Given records:
((

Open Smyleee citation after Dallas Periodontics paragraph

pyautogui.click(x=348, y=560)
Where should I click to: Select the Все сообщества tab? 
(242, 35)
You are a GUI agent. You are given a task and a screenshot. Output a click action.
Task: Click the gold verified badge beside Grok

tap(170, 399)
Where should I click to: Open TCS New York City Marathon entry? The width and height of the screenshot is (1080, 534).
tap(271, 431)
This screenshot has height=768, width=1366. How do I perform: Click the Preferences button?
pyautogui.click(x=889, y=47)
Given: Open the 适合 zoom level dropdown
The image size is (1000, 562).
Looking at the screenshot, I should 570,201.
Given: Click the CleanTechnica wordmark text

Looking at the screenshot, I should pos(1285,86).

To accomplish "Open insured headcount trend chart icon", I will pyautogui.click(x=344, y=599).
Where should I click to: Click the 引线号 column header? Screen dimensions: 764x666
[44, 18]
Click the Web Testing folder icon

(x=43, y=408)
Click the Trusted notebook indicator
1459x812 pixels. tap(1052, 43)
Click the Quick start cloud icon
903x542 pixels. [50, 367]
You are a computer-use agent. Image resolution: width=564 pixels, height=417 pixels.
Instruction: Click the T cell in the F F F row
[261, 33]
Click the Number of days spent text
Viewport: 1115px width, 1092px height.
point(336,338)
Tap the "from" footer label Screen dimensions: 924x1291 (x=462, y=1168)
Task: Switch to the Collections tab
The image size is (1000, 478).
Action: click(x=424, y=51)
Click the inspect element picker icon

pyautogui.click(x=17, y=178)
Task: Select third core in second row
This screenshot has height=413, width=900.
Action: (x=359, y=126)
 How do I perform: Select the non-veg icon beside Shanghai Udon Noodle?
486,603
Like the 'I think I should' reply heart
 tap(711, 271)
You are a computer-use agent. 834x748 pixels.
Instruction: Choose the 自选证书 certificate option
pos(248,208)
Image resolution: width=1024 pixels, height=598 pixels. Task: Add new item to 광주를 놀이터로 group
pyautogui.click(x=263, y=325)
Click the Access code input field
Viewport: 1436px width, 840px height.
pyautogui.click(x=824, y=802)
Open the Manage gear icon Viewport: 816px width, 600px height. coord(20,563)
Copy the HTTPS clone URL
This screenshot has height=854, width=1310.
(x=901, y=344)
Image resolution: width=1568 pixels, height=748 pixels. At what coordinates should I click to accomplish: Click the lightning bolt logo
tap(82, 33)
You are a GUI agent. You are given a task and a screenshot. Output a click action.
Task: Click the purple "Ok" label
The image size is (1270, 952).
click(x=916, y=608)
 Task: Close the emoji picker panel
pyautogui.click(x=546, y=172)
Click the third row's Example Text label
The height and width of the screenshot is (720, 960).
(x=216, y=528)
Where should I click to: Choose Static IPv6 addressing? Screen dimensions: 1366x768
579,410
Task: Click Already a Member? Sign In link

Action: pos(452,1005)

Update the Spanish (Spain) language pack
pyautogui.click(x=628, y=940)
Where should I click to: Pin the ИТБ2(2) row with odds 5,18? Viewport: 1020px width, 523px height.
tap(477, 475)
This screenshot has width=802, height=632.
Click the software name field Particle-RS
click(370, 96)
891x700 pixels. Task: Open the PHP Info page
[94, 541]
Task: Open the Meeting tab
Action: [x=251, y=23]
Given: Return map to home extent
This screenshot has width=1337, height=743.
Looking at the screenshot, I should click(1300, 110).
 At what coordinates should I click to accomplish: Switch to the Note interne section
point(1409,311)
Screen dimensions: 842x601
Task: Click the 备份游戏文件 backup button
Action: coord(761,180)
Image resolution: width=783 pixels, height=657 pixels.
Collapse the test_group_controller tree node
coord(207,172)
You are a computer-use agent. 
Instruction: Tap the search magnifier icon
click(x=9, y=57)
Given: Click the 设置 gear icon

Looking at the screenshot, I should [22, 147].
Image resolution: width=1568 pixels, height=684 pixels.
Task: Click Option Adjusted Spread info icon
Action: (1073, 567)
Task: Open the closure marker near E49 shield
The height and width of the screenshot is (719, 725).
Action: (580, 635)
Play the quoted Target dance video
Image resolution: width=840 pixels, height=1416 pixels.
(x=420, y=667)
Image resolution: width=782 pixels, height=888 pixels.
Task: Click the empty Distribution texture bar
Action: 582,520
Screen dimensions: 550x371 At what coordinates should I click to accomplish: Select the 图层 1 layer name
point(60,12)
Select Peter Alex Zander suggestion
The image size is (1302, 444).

))

Give back the full listing exactly as it stands above.

Open Smyleee citation after Dallas Periodontics paragraph

pyautogui.click(x=348, y=560)
Where should I click to: Select the Все сообщества tab? 
(242, 35)
You are a GUI agent. You are given a task and a screenshot. Output a click action.
Task: Click the gold verified badge beside Grok

tap(170, 399)
Where should I click to: Open TCS New York City Marathon entry? The width and height of the screenshot is (1080, 534).
tap(271, 431)
This screenshot has height=768, width=1366. How do I perform: Click the Preferences button?
pyautogui.click(x=889, y=47)
Given: Open the 适合 zoom level dropdown
The image size is (1000, 562).
Looking at the screenshot, I should 570,201.
Given: Click the CleanTechnica wordmark text

Looking at the screenshot, I should pos(1285,86).

To accomplish "Open insured headcount trend chart icon", I will pyautogui.click(x=344, y=599).
Where should I click to: Click the 引线号 column header? Screen dimensions: 764x666
[44, 18]
Click the Web Testing folder icon

(x=43, y=408)
Click the Trusted notebook indicator
1459x812 pixels. tap(1052, 43)
Click the Quick start cloud icon
903x542 pixels. [50, 367]
You are a computer-use agent. Image resolution: width=564 pixels, height=417 pixels.
Instruction: Click the T cell in the F F F row
[261, 33]
Click the Number of days spent text
Viewport: 1115px width, 1092px height.
point(336,338)
Tap the "from" footer label Screen dimensions: 924x1291 (x=462, y=1168)
Task: Switch to the Collections tab
The image size is (1000, 478).
Action: click(x=424, y=51)
Click the inspect element picker icon

pyautogui.click(x=17, y=178)
Task: Select third core in second row
This screenshot has height=413, width=900.
Action: (x=359, y=126)
 How do I perform: Select the non-veg icon beside Shanghai Udon Noodle?
486,603
Like the 'I think I should' reply heart
 tap(711, 271)
You are a computer-use agent. 834x748 pixels.
Instruction: Choose the 自选证书 certificate option
pos(248,208)
Image resolution: width=1024 pixels, height=598 pixels. Task: Add new item to 광주를 놀이터로 group
pyautogui.click(x=263, y=325)
Click the Access code input field
Viewport: 1436px width, 840px height.
pyautogui.click(x=824, y=802)
Open the Manage gear icon Viewport: 816px width, 600px height. coord(20,563)
Copy the HTTPS clone URL
This screenshot has height=854, width=1310.
(x=901, y=344)
Image resolution: width=1568 pixels, height=748 pixels. At what coordinates should I click to accomplish: Click the lightning bolt logo
tap(82, 33)
You are a GUI agent. You are given a task and a screenshot. Output a click action.
Task: Click the purple "Ok" label
The image size is (1270, 952).
click(x=916, y=608)
 Task: Close the emoji picker panel
pyautogui.click(x=546, y=172)
Click the third row's Example Text label
The height and width of the screenshot is (720, 960).
(x=216, y=528)
Where should I click to: Choose Static IPv6 addressing? Screen dimensions: 1366x768
579,410
Task: Click Already a Member? Sign In link

Action: pos(452,1005)

Update the Spanish (Spain) language pack
pyautogui.click(x=628, y=940)
Where should I click to: Pin the ИТБ2(2) row with odds 5,18? Viewport: 1020px width, 523px height.
tap(477, 475)
This screenshot has width=802, height=632.
Click the software name field Particle-RS
click(370, 96)
891x700 pixels. Task: Open the PHP Info page
[94, 541]
Task: Open the Meeting tab
Action: [x=251, y=23]
Given: Return map to home extent
This screenshot has width=1337, height=743.
Looking at the screenshot, I should click(1300, 110).
 At what coordinates should I click to accomplish: Switch to the Note interne section
point(1409,311)
Screen dimensions: 842x601
Task: Click the 备份游戏文件 backup button
Action: coord(761,180)
Image resolution: width=783 pixels, height=657 pixels.
Collapse the test_group_controller tree node
coord(207,172)
You are a computer-use agent. 
Instruction: Tap the search magnifier icon
click(x=9, y=57)
Given: Click the 设置 gear icon

Looking at the screenshot, I should [22, 147].
Image resolution: width=1568 pixels, height=684 pixels.
Task: Click Option Adjusted Spread info icon
Action: (1073, 567)
Task: Open the closure marker near E49 shield
The height and width of the screenshot is (719, 725).
Action: (580, 635)
Play the quoted Target dance video
Image resolution: width=840 pixels, height=1416 pixels.
(x=420, y=667)
Image resolution: width=782 pixels, height=888 pixels.
Task: Click the empty Distribution texture bar
Action: 582,520
Screen dimensions: 550x371 At what coordinates should I click to accomplish: Select the 图层 1 layer name
point(60,12)
Select Peter Alex Zander suggestion
The image size is (1302, 444).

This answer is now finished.